# Vermont Casting N gas to LPG



## gsspike (Jan 8, 2011)

I have a VC UVS27M N gas wood stove and we are moving to an area that only has Propane.
We really like this stove and want to take it with us.  VC's customer service is the worst I have dealt with.
They made a propane version of the same stove.  What do I have to do to convert this stove?
http://dl.owneriq.net/a/a1576d25-d373-4956-bd2f-42b6fd151901.pdf


----------



## DAKSY (Jan 8, 2011)

From the manual:

*This appliance is only for use with the type of gas
indicated on the Rating Plate. This appliance is not
convertible for use with other gasses.*

Leave it in place & buy something else.


----------



## gsspike (Jan 8, 2011)

But if they offer the same model in propane why can't I order all the parts for that model?  
 The stove body is the same part, ceramic burner (may need), Pilot Assembly (may need), Regulator (definitely).  
Why can't that work?


----------



## gsspike (Jan 8, 2011)

Remember we are talking about a $1200-$1600 stove, made with heavy cast iron.  Not a discount store $200 tin through away stove.


----------



## DAKSY (Jan 8, 2011)

gsspike said:
			
		

> But if they offer the same model in propane why can't I order all the parts for that model?
> The stove body is the same part, ceramic burner (may need), Pilot Assembly (may need), Regulator (definitely).
> Why can't that work?



If it was fuel convertible, the parts would be listed for the conversion. 
The way VC is being run after a couple too many bankruptcies, you probably won't
find an answer thru their techs. Hell, I can't even get the right parts for their 
bread-and-butter woodstoves.
Either leave it, sell it or use it for a boat anchor.
The manual says you CAN"T convert it.
Of course, you can try to cob it together, it's your stove, but remember, even a 
factory-listed room-vented heater has a lot of undesirable features, & we'll
be debating them til we're blue in the face, or til they're outlawed.

THINGS TO DO –
1) Answer these questions about the stove conversion thread:
(a) What stove model does gsspike own?
(b) What price range does gsspike give for the stove?
(c) According to the manual quoted by DAKSY, what is the appliance only for use with?
2) Write the next part of the stove conversion thread, picking up after its final sentence.

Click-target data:
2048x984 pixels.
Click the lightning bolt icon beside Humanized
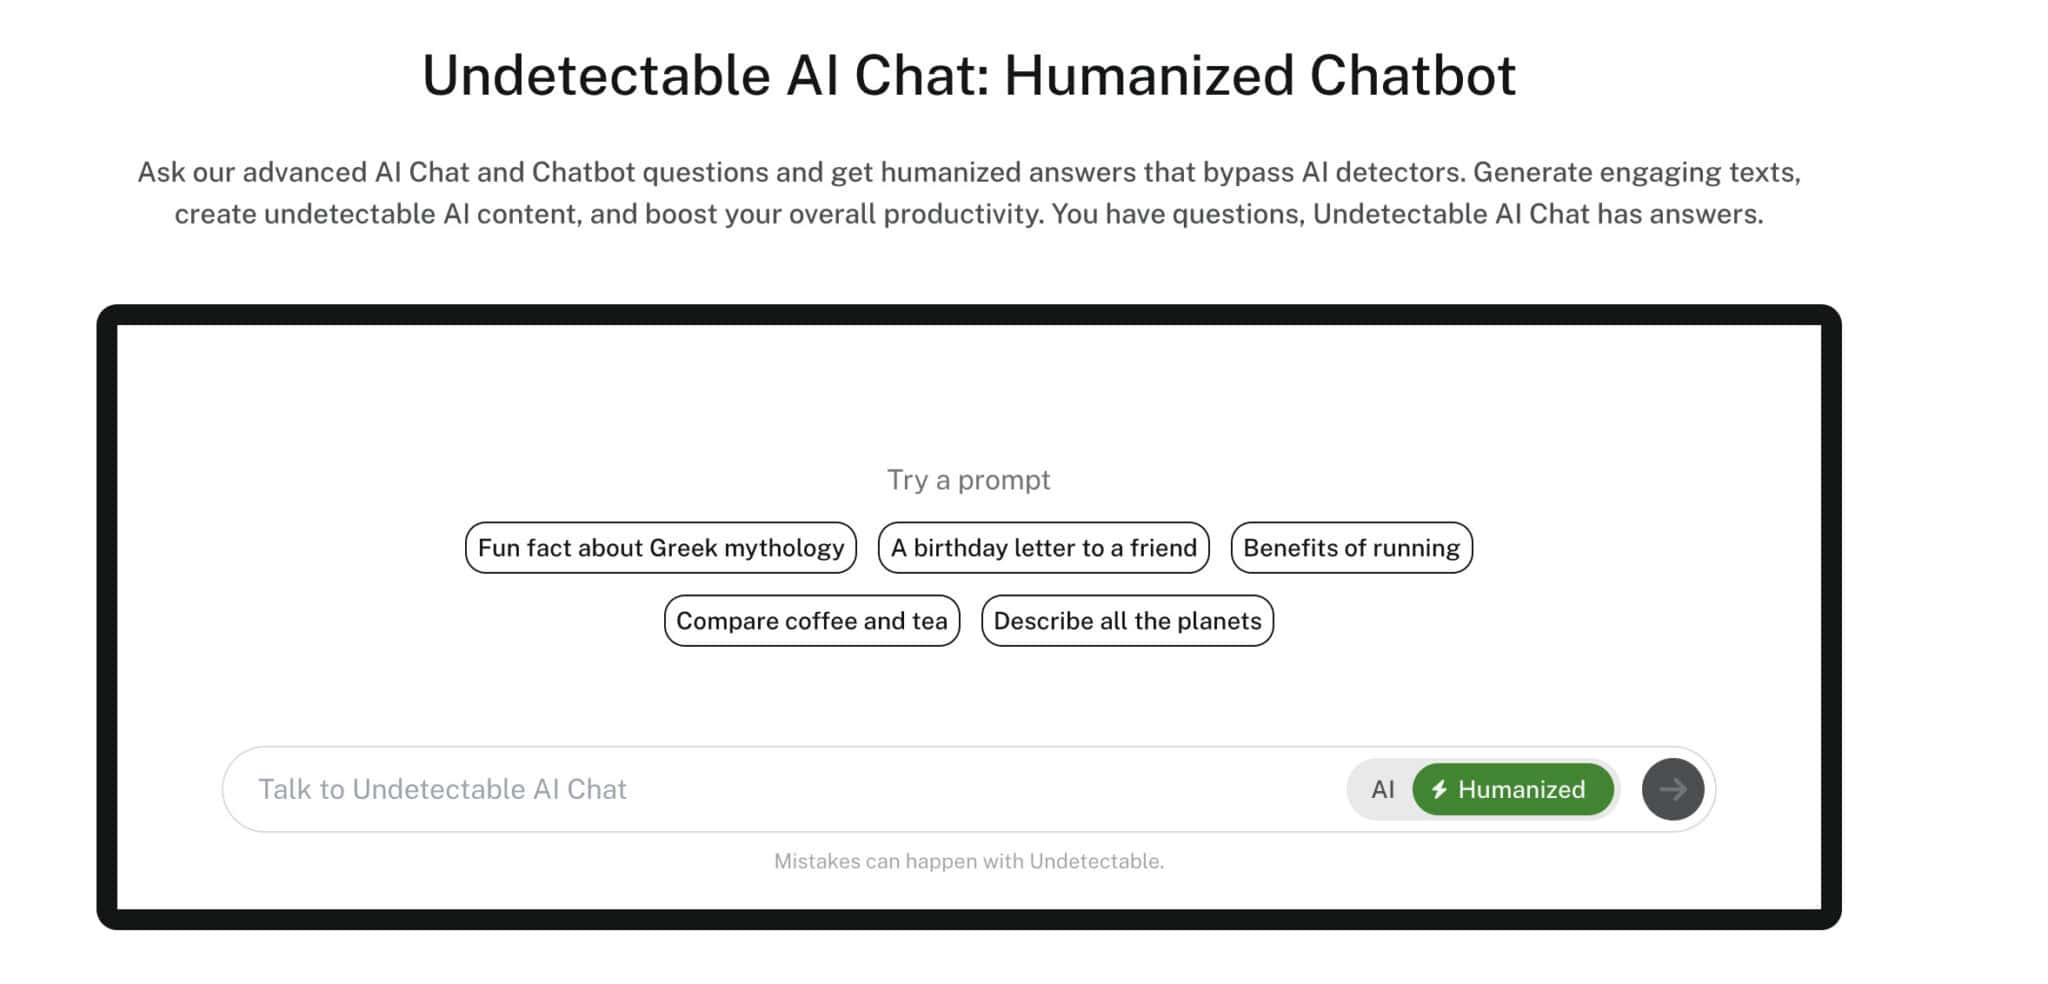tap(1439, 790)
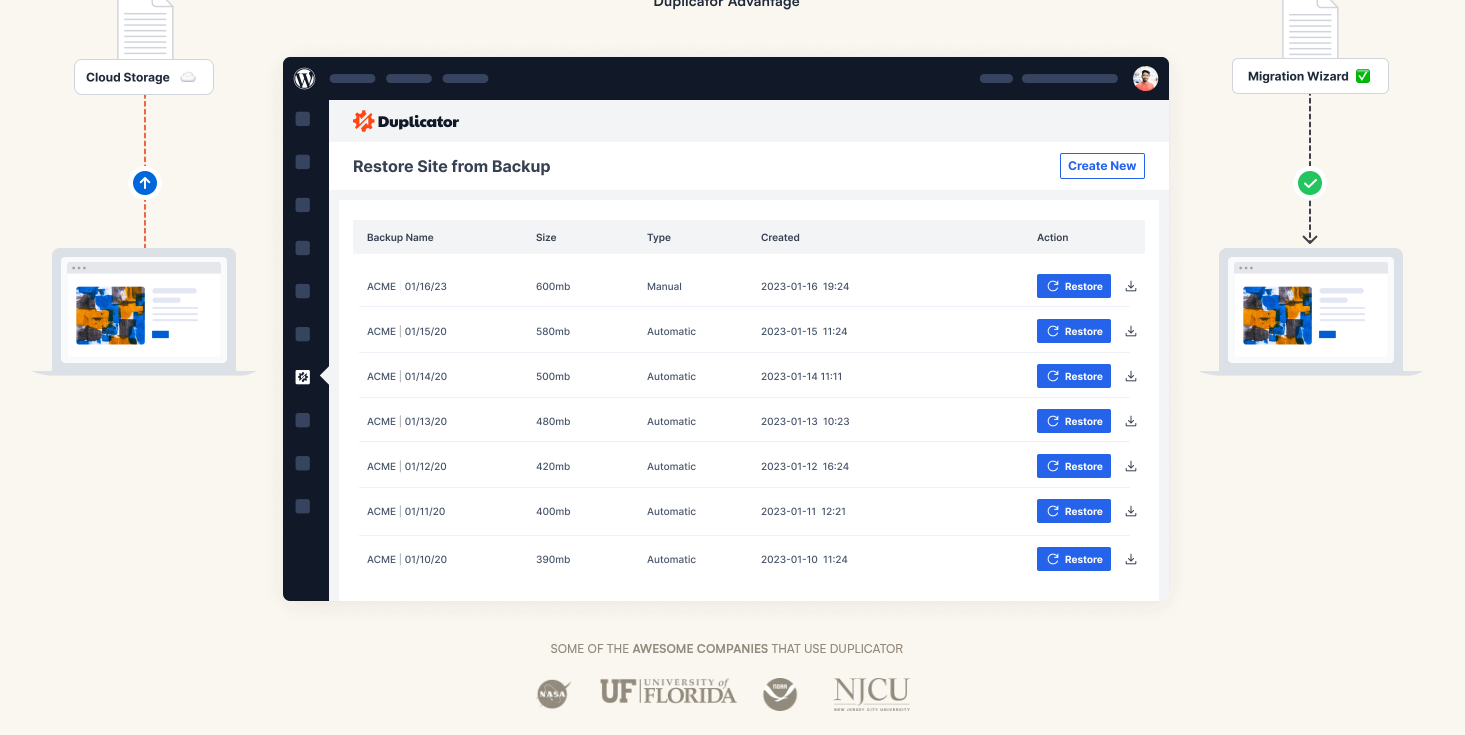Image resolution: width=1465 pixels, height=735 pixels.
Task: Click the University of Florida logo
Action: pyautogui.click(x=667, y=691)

ANSWERS GIVEN –
1)
(a) A VC UVS27M N gas wood stove.
(b) $1200-$1600.
(c) The type of gas indicated on the Rating Plate.

2)
There are newer, more efficient & SAFER units on the market.
Get one & you won't look back. 
Your call...
My $.02...


----------



## gsspike (Jan 8, 2011)

I was a master tech for years in the auto industry.  99% of all cars say this car can ONLY run on this one particular fuel, nothing else.
But I know that if I have a Gasoline powered pick up truck and I want to make it a diesel I can change the engine and make it a diesel or with modifications make it propane or natural gas.  No were in the owners manuals, the service manual or plates and decals say it can be done.
I know what the manual and plate say, you can only burn one fuel in this stove.  that's because that is the type of burner ass. is in that particular stove.
All I want to do is take out the burner and controls and swap them, all the other part are the same.  
Think out side the box


----------



## Wood Heat Stoves (Jan 8, 2011)

gsspike said:
			
		

> I was a master tech for years in the auto industry.  99% of all cars say this car can ONLY run on this one particular fuel, nothing else.
> But I know that if I have a Gasoline powered pick up truck and I want to make it a diesel I can change the engine and make it a diesel or with modifications make it propane or natural gas.  No were in the owners manuals, the service manual or plates and decals say it can be done.
> I know what the manual and plate say, you can only burn one fuel in this stove.  that's because that is the type of burner ass. is in that particular stove.
> All I want to do is take out the burner and controls and swap them, all the other part are the same.
> Think out side the box



well, Bob is a master tech in* this *industry

you came here looking for knowledge, why not listen to our resident Pro??
(whom i totally agree with almost always  )


----------



## k0wtz (Jan 9, 2011)

the parts alone will kill you in cost and if installed incorrectly it will kill you.  take the advice and leave it where it is.

good luck

bob


----------



## gsspike (Jan 9, 2011)

Did I ask what it cost?  NO  It's unlikely it will cost $1200-$1600

So since you brought it up Lets Pretent I have a VC  UVS27 Propane version.  What will it cost to buy a ceramic heater, regulator and pilot assembly?


----------



## gsspike (Jan 9, 2011)

well, Bob is a master tech in* this *industry

you came here looking for knowledge, why not listen to our resident Pro??
(whom i totally agree with almost always  )[/quote]

Yes I did and I expected more than what the plate says.  I know what it says and why.
If every single part number on these two stoves are the same, including mounting 
brackets for the burner and controls.  The only different parts are the burner and controls.
So some one here try thinking on your own don't read or quote me the plate or manual it explain to me why it can't work with out killing me.  I'll even have a propane expert instal the parts.


----------



## jtp10181 (Jan 9, 2011)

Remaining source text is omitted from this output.